RotaTeq® and Meningococcus C Vaccine in Healthy Infants (V260-016)

Inclusion Criteria: * Healthy infants, aged from 6 weeks through full 7 weeks, * Consent form signed by at least one parent or by the legal representative properly informed about the study, * Parent(s) / legal representative able to understand the protocol requirements and to fill in the Diary Card.

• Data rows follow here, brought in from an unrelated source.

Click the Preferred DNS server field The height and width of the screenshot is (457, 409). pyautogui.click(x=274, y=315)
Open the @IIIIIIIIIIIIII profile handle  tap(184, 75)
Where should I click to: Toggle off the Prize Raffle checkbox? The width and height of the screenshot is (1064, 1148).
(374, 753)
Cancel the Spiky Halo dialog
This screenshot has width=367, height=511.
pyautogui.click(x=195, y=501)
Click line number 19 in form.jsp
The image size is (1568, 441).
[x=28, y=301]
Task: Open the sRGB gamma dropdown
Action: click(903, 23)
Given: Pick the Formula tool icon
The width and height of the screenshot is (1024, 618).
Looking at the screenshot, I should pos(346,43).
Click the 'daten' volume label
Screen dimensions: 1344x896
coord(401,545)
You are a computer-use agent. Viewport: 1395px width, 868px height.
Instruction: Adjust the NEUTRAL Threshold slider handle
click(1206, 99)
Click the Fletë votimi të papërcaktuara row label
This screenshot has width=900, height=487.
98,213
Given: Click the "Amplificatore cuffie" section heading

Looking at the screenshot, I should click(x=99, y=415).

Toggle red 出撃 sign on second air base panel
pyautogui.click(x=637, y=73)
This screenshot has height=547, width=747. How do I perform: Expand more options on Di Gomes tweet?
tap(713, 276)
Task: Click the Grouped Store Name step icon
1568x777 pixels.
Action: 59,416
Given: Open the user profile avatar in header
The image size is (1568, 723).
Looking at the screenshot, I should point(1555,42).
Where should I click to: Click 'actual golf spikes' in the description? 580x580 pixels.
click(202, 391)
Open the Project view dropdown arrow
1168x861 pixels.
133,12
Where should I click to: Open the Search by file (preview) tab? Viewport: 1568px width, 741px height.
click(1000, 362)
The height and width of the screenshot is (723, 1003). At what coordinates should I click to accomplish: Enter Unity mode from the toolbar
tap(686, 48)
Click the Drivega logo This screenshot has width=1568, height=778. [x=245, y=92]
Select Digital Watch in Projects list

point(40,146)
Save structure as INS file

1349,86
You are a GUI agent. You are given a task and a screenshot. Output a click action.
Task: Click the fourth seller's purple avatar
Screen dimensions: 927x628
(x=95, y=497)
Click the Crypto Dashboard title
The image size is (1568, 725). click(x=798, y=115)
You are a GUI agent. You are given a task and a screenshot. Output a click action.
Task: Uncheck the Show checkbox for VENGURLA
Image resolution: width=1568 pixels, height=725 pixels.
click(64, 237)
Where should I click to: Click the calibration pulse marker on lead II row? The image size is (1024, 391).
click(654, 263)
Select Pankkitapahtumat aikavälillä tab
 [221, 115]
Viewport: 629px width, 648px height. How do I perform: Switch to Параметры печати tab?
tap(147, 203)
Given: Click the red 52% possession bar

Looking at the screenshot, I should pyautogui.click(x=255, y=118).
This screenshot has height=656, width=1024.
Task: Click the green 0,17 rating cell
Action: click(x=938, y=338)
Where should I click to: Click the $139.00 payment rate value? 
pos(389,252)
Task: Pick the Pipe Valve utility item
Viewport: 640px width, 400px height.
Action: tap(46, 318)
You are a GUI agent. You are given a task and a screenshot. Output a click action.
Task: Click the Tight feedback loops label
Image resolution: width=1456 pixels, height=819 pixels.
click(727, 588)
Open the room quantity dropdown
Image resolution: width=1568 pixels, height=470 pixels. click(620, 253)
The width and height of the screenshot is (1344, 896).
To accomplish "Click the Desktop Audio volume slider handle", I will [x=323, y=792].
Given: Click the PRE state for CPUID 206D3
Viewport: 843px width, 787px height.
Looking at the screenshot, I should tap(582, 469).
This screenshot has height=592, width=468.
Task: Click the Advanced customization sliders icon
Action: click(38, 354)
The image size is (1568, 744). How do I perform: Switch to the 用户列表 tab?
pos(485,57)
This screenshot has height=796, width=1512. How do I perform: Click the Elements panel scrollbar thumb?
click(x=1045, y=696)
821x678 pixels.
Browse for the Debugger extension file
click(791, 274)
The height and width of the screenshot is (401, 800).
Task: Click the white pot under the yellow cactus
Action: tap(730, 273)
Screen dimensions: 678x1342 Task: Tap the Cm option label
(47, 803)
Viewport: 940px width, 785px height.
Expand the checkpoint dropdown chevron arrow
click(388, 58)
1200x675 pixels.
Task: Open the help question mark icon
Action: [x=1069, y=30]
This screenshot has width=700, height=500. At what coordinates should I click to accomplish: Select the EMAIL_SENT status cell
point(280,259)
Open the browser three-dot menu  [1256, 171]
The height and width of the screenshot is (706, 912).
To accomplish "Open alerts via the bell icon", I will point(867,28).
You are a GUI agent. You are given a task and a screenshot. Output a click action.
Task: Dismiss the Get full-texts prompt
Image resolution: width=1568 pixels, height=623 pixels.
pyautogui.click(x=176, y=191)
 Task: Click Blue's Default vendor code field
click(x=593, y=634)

Exclusion Criteria: * History of congenital abdominal disorders, congenital malformation of the gastrointestinal tract that could predispose to intussusception, or abdominal surgery, * Congenital fructose intolerance, glucose-galactose malabsorption or sucrase-isomaltase insufficiency, * Known or suspected impairment of immunological function, * Known hypersensitivity to any component of RotaTeq® (e.g. sucrose) or of NeisVac-C® (including tetanus toxoid), * Prior administration of any rotavirus vaccine, * Prior administration of any vaccine within the 28 days prior to randomisation, * Fever (rectal temperature ≥38.1°C) and/or acute diarrhoea and/or vomiting at randomisation, * History of known prior rotavirus gastroenteritis, chronic diarrhoea, or failure to thrive, * Any severe thrombocytopenia or any other coagulation disorder that would contraindicate intramuscular injection, * Clinical evidence of active gastrointestinal illness, * Receipt of intramuscular, oral, or intravenous corticosteroid treatment within the 14 days prior to randomisation. Note: Infants on inhaled and/or topical steroids may participate in the study, * Infants residing in a household with an immunocompromised person, * Prior receipt of a blood transfusion or blood products, including immunoglobulins.